MINNEAPOLIS — Entering Monday night, the Timberwolves had won two consecutive games just once this season.
That statistic was like an Acme anvil weighing down Wile E. Coyote, with the Road Runner representing NBA competency in this metaphor. You can't be a team that plays above .500 if you can't win more than two consecutive games. The only other time the Wolves won two straight came when they beat Detroit and Utah in the first two.
For some reason, the Wolves have the number of Utah, one of the best teams in the league, as Minnesota beat Utah 105-104 for their second straight win and second over Utah in three days. D'Angelo Russell's improbably open layup with 4.2 seconds remaining provided the win in a game the Wolves almost lost.
After leading most of the second half the Jazz went ahead 104-103 after Mike Conley hit a three with 5.9 seconds remaining. Conley had made one of two free throws just moments earlier with 12.3 seconds to go, and after he missed the second, Naz Reid grabbed a tipped rebound for the Wolves, but his foot was out of bounds. Conley came off a screen and nailed the go-ahead shot from the right wing. But After a timeout and a Chris Finch playcall, D'Angelo Russell ended up with a wide-open layup to put the Wolves ahead 105-104 with 4.2 seconds remaining. Ricky Rubio and Jaden McDaniels forced a steal off Conley fas the clock ran out and the Wolves secured their second straight win.
Russell provided the oasis of offense in a desert of a first half with 27 points then turned distributor in the second half with 12 assists. After Utah erased a 10-point Wolves lead 97-97 with 2:52 left, it was Russell who hit a three and found Anthony Edwards for two more and the Wolves held on in the final minutes. Karl-Anthony Towns had a quiet first half scoring but finished with 21 and 11 rebounds. Conley had 26 for Utah.

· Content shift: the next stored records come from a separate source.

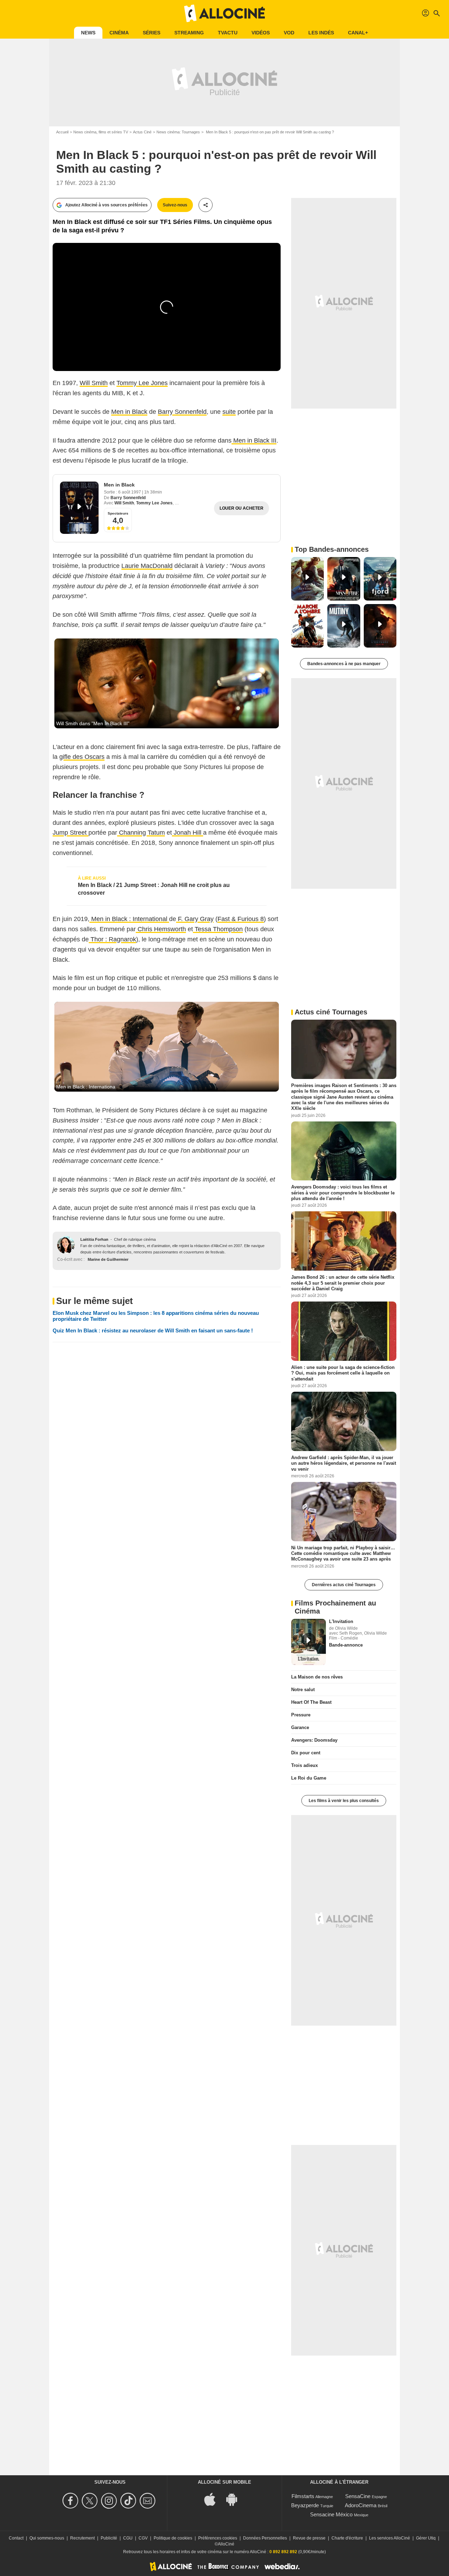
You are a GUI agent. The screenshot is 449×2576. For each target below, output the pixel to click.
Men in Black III (254, 440)
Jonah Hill (187, 832)
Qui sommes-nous (46, 2538)
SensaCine (357, 2496)
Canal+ (358, 32)
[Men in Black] (79, 508)
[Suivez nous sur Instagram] (110, 2501)
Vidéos (261, 32)
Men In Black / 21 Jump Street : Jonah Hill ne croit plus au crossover (154, 889)
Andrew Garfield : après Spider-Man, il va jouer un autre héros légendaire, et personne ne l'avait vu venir (343, 1463)
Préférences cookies (217, 2538)
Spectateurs (118, 513)
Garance (300, 1727)
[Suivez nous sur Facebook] (71, 2501)
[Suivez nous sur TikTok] (129, 2501)
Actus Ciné (142, 132)
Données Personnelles (265, 2538)
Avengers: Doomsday (314, 1740)
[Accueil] (224, 13)
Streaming (189, 32)
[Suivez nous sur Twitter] (91, 2501)
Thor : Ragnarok (112, 939)
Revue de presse (309, 2538)
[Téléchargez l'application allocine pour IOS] (213, 2499)
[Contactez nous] (149, 2501)
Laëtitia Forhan (94, 1239)
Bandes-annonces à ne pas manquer (344, 663)
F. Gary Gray (195, 918)
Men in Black (129, 411)
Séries (151, 32)
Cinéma (119, 32)
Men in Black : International (129, 918)
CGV (143, 2538)
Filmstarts (302, 2496)
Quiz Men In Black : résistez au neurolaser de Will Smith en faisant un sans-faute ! (153, 1330)
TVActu (227, 32)
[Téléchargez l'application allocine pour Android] (235, 2499)
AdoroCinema (360, 2505)
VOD (289, 32)
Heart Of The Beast (311, 1702)
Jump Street (70, 832)
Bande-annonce (346, 1645)
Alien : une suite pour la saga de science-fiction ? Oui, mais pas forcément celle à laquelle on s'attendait (343, 1373)
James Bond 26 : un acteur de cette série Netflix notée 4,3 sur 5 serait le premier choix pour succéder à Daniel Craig (342, 1282)
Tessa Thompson (218, 929)
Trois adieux (304, 1765)
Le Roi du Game (308, 1778)
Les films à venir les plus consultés (344, 1800)
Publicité (109, 2538)
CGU (128, 2538)
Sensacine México (331, 2514)
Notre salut (303, 1689)
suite (229, 411)
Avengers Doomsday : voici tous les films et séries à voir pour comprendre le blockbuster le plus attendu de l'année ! (343, 1192)
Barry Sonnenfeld (182, 411)
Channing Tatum (141, 832)
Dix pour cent (305, 1752)
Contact (16, 2538)
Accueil (62, 132)
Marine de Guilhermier (108, 1259)
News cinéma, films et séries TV (100, 132)
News (88, 32)
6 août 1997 (130, 492)
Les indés (321, 32)
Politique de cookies (173, 2538)
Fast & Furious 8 (240, 918)
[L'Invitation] (308, 1642)
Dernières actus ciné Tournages (344, 1584)
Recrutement (82, 2538)
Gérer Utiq (426, 2538)
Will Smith (94, 382)
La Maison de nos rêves (317, 1677)
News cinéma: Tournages (178, 132)
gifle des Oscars (82, 756)
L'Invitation (341, 1621)
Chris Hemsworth (161, 929)
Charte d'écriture (347, 2538)
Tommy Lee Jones (142, 382)
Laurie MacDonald (147, 565)
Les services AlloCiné (389, 2538)
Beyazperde (305, 2505)
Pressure (300, 1714)
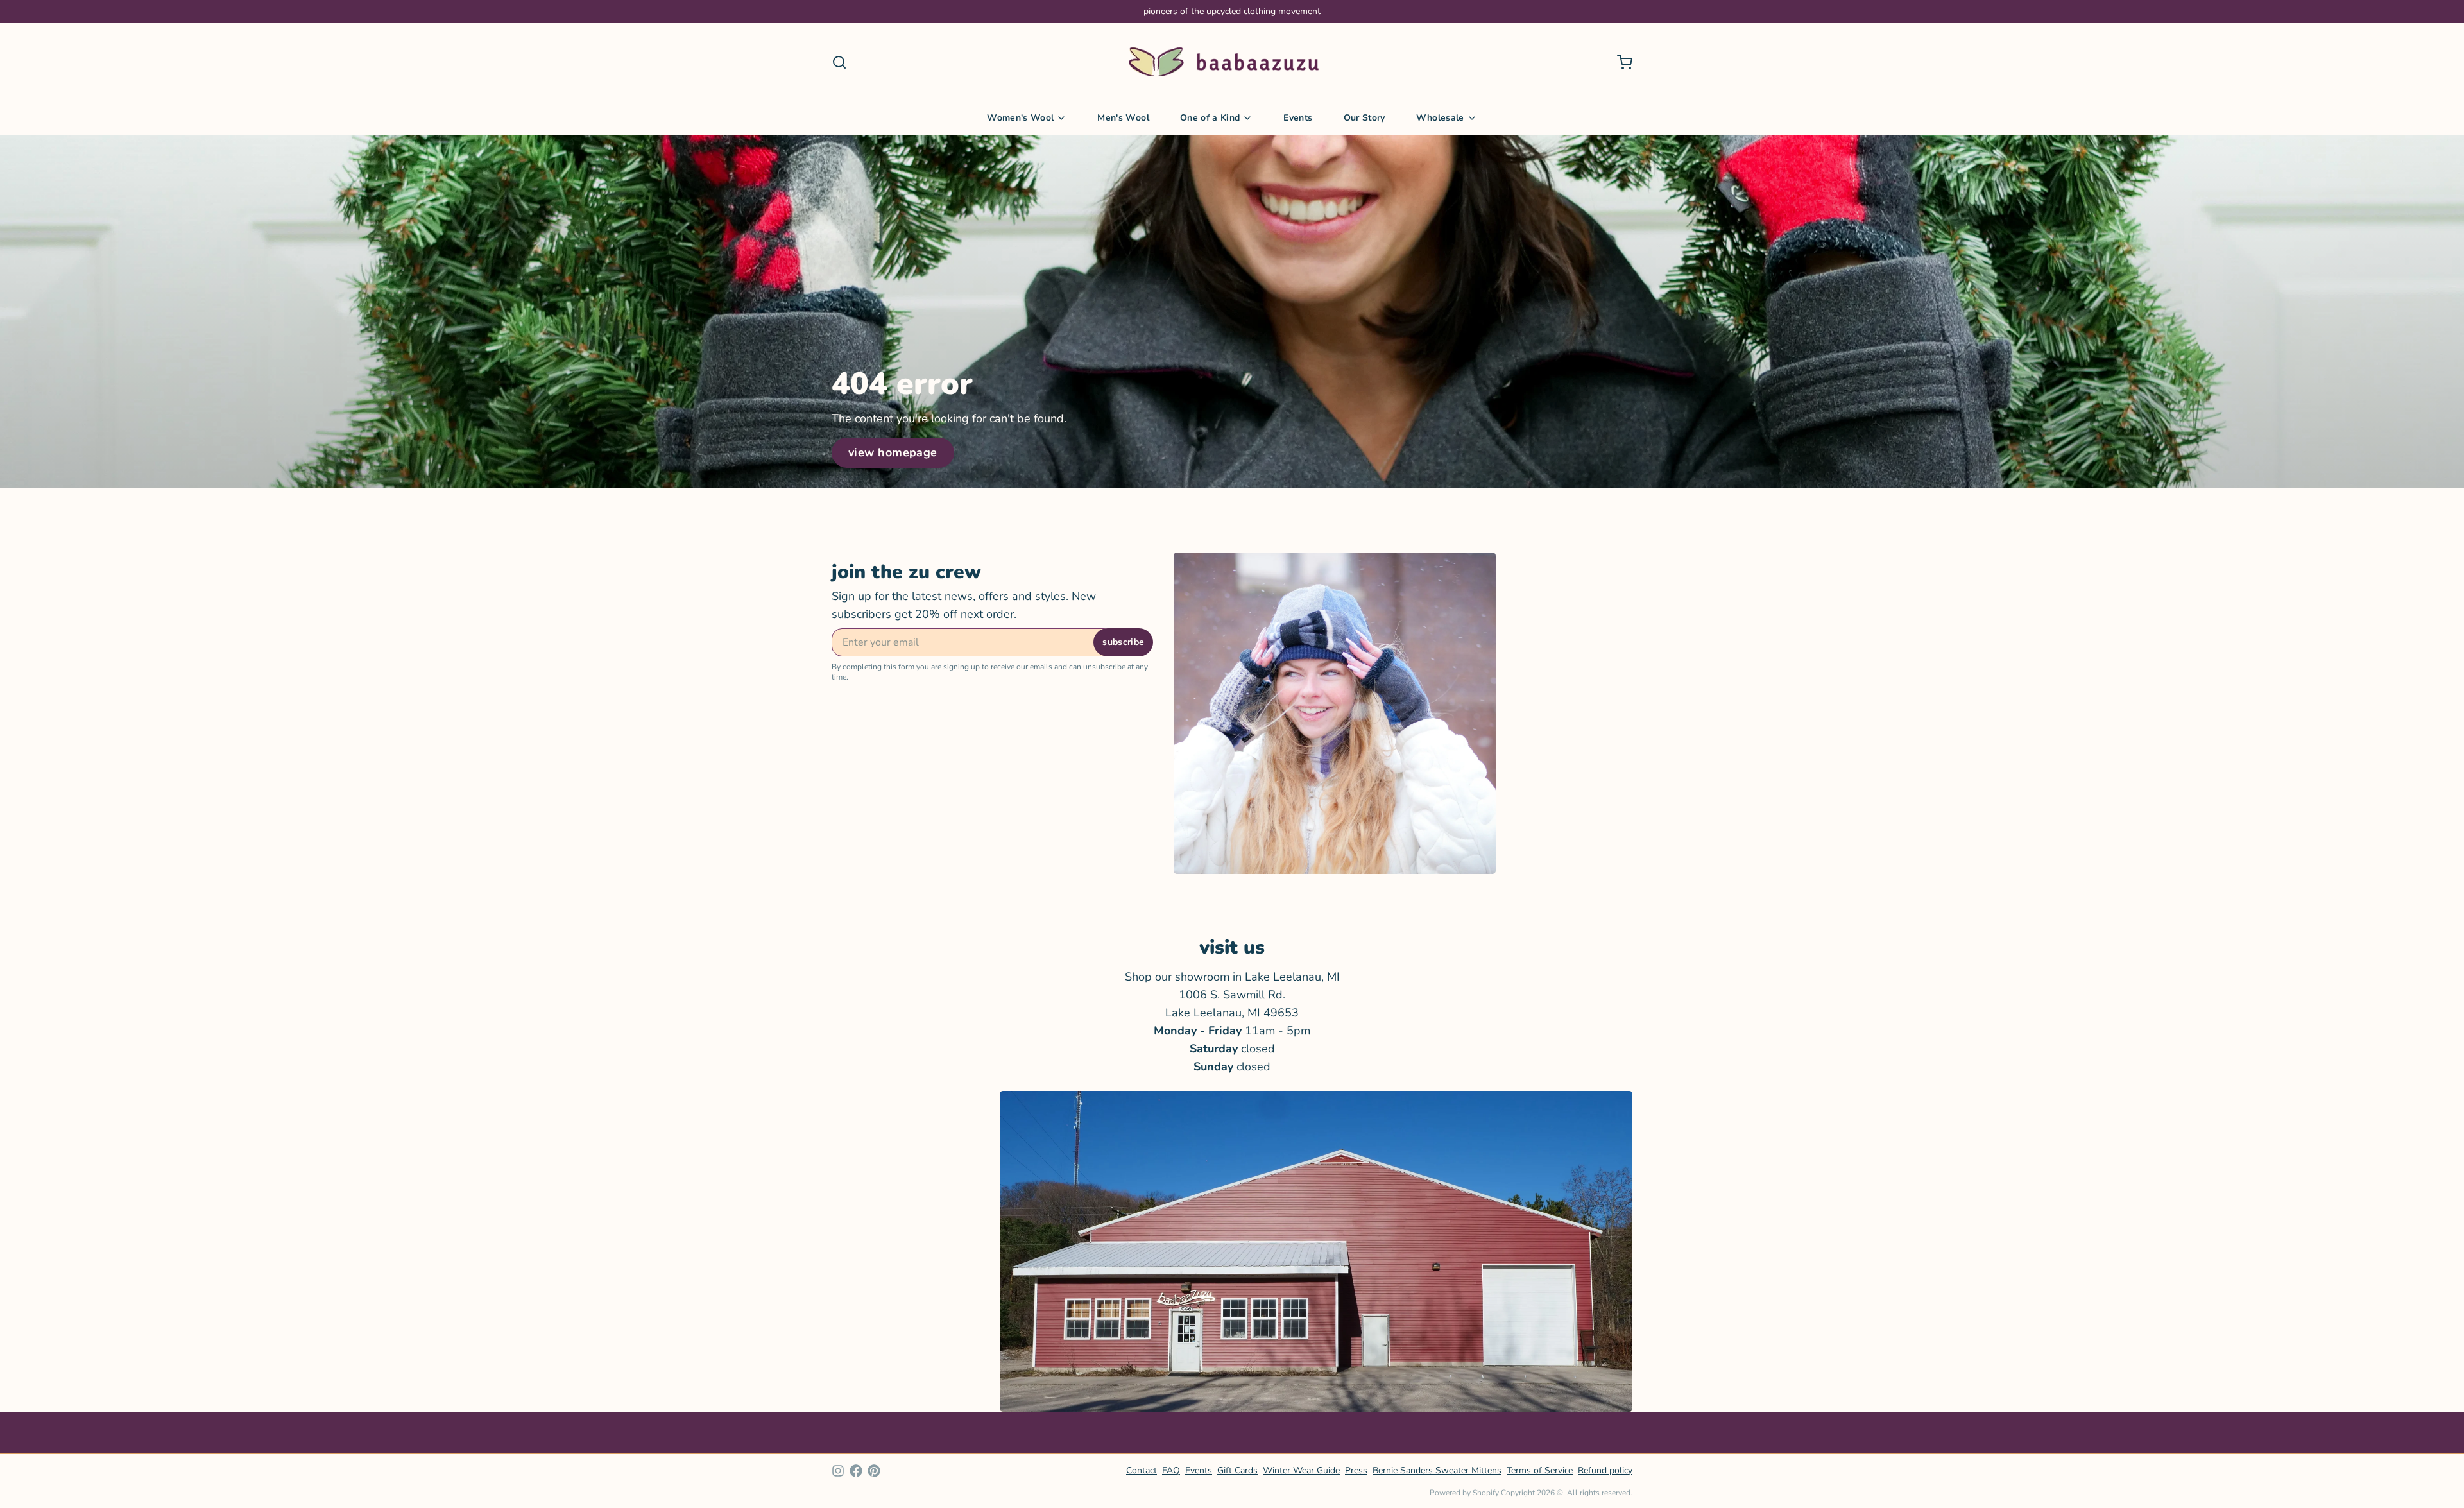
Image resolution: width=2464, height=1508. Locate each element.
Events (1297, 118)
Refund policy (1605, 1470)
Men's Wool (1123, 118)
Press (1356, 1470)
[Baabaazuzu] (1224, 62)
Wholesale (1440, 118)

The Jazz wanted to make Towns give up the ball as much as possible by sending two, sometimes three bodies at him. As a result, the Wolves' first six shot attempts were three-pointers, with Towns taking none of them. They hit just one. Over the first eight minutes of the first quarter, the Wolves managed just eight points. The only saving grace was Utah, playing without Donovan Mitchell, wasn't exactly lighting it up either and Minnesota trailed just 16-8.
Nobody else in the starting lineup could score while Towns took just one shot. He finished the quarter without a point as the Wolves shot 6-for-20 and trailed 33-17.
Towns began the second quarter on the bench while Juancho Hernangomez kept the Wolves in it with 12 points off the bench on just three official shot attempts. That helped keep the Wolves afloat after falling behind by 18 in the early moments of the quarter.
The Wolves cut that to 40-30 on Towns only field goal of the half after he re-emerged around the eight-minute mark. But the Wolves crawled all the way back thanks to ice cold Utah shooting (5 of 26 in the second quarter) and Russell catching fire.
Russell had 18 points in the first half on six three-pointers. His electrifying makes made up for a half that featured lots of clanging off the rim from both teams. Towns finished the first half with five points and three fouls.
Towns got more involved in the scoring in the third, and he wasn't shy about it. He had two thunderous dunks, one on a perfect lob pass from Russell, who tossed up the pass from near midcourt. Then Towns ended the quarter with a vicious step-back jumper on perennial foil Rudy Gobert. Russell, meanwhile, went from torch-throwing three-point shooter to distributor as he scored just two points in the third but had eight assists as the Wolves led by 13 after three.
The Wolves kept the lead in double digits until Utah made a run with 6 minutes left. A 97-87 lead became 97-97 with 2:52 left before Russell hit another three and set up Edwards for a bucket. The Wolves would lose the lead again, only to get it back.